While banks should have been strategically thinking about how to leverage their troves of consumer and business data into more relevant offerings, said Lukies, they tended to take part in what he described as “FinTech tourism.” For example, a bank might buy 1 percent of a FinTech up-and-comer, noncommittally dipping a toe in here and there. But Lukies believes that era is over. Banks now understand that they need to make strategic decisions that come from the board and senior leadership teams. They no longer are the assumed answer to the question of who the customer sees as the safe custodian of their data and their relationship.

As Lukies pointed out, banks have weapons in that battle — and powerful ones. Now they just need to learn how to deploy them.

“Banks certainly have all of the data,” he said. “They have valuable data sets that show what business customers are doing, what they’re selling and what their inventory is. They know where customers are spending their money. So if the bank can become a marketplace between the two, they can generate real value. If they can help consumers monetize that data, get better value and stop paying huge amounts of unseen fees in the affiliate marketing industry, that’s an exciting possibility.”

NFTs And What They Mean For The Future Of Crypto 

All of the cool kids these days — artists, musicians and the like — are playing around with non-fungible tokens, or NFTs. Even Jack Dorsey is selling his first-ever tweet, certified via NFT, for a cool $2.5 million. And as NFTs are becoming an increasingly popular fad in digital goods, questions swirl around their real value, and what they mean for the crypto-blockchains from which they derive their status as non-fungible.

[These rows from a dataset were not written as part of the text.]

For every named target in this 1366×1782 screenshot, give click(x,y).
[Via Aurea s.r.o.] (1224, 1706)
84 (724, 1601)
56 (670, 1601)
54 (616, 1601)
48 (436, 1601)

As Lukies said, they are very separate issues. The NFT as a sign of value – as something to mark a digital good as authentic or an original copy — makes an awful lot of sense. “This becomes a mark, or a stamp of value to something,” he explained. “It won’t be the first the last example of someone attempting to set the value of something digital and hoping it will rise.”

And while Lukies can foresee this being a boon to the world of digital art collecting, he doesn’t see it necessarily being a boost for bitcoin or other cryptocurrencies, no matter how much crypto boosters seem to claim as much. That’s because bitcoin remains a solution to a problem that most people don’t have in their payment system, he explained. If consumers aren’t also speculating on the price of the currency itself, it adds nothing but an additional layer of complexity without a tangible reward.

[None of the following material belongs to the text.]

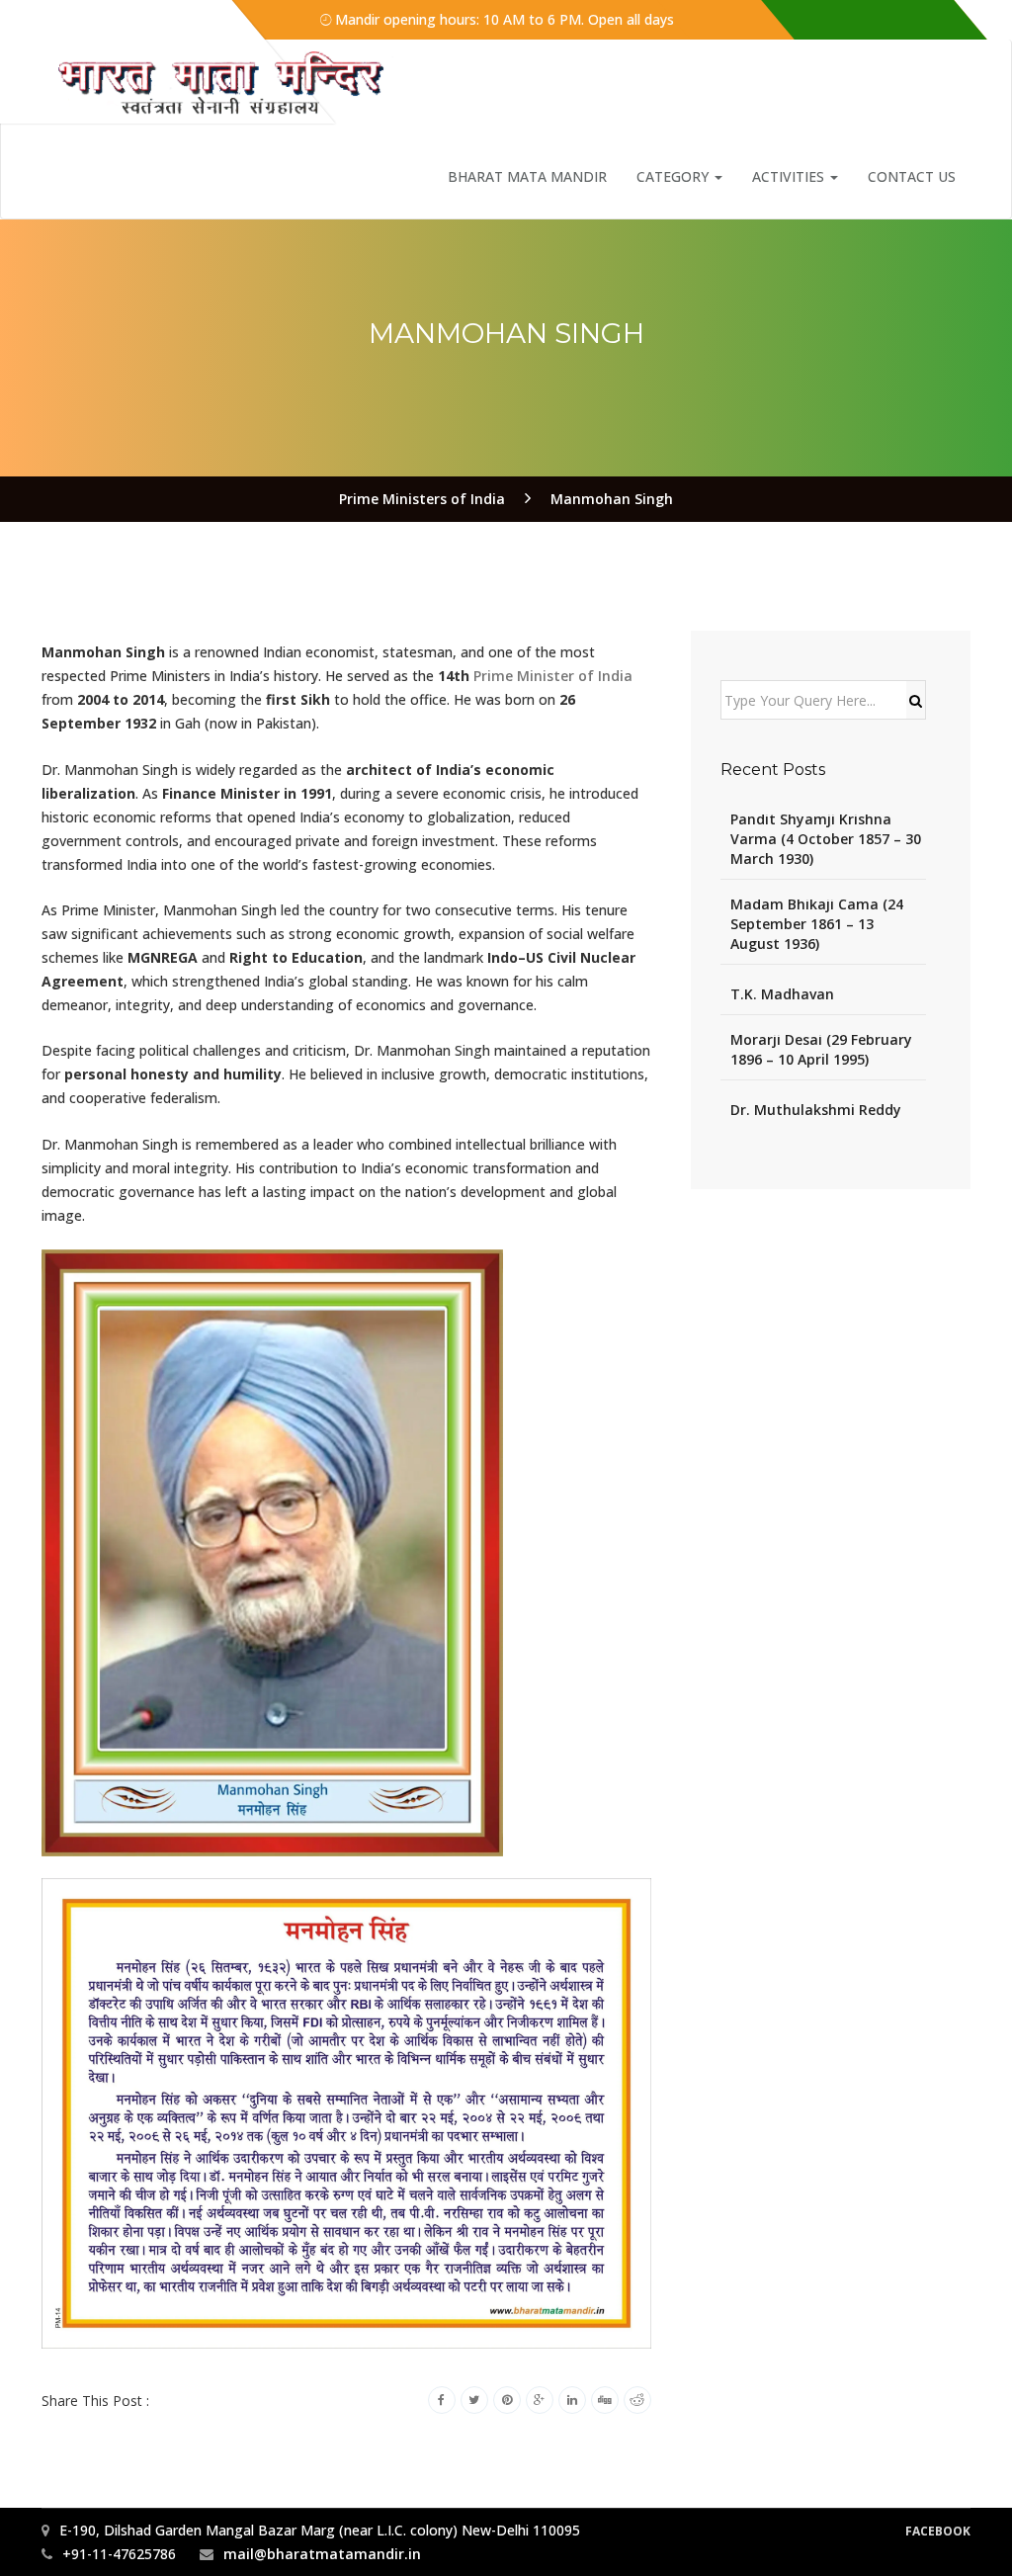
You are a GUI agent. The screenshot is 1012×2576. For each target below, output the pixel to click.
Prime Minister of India (552, 675)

“There is nothing more powerful than an idea whose time has come. That said, I’m not sure there’s anyone out in the street today saying, ‘how am I going to feed my kids without my bitcoin?’” Lukies noted.

A Second Look For The Overlooked 

Returning to the topics of banks and their future, Lukies said that rethinking their relationship and competition with FinTech is important to their future roadmap, but isn’t all of it. There are attitudes within organizations that need to shift, with payments offering a perfect place to start.

“The massive mistake people make in payments is looking at the cost of payments as the issue, rather than seeing all of the value that’s left on the table for bringing the eyeballs to the content in the first place,” Lukies said, noting how much opportunity is persistently untapped.

But he noted that banks also need to understand how to collaborate with each other. A decade ago, said Lukies, no bank wanted to talk to any other bank, for fear of becoming a takeover risk in the rapidly globalizing atmosphere. That era is over, and banks now need to realize they are no longer each other’s biggest competition and risk — that distinction now goes to the Amazons, Googles, Squares, DoorDashes and Apples of the world.

“If there are 10 banks who between them have 400 million consumers and 20 million small business customers, and they’re offering you access to that network, that’s a pretty compelling offer in the market,” Lukies said.

And it’s an offer that banks need to be able to make — which means their best bet is to work together to protect the ground they can still keep.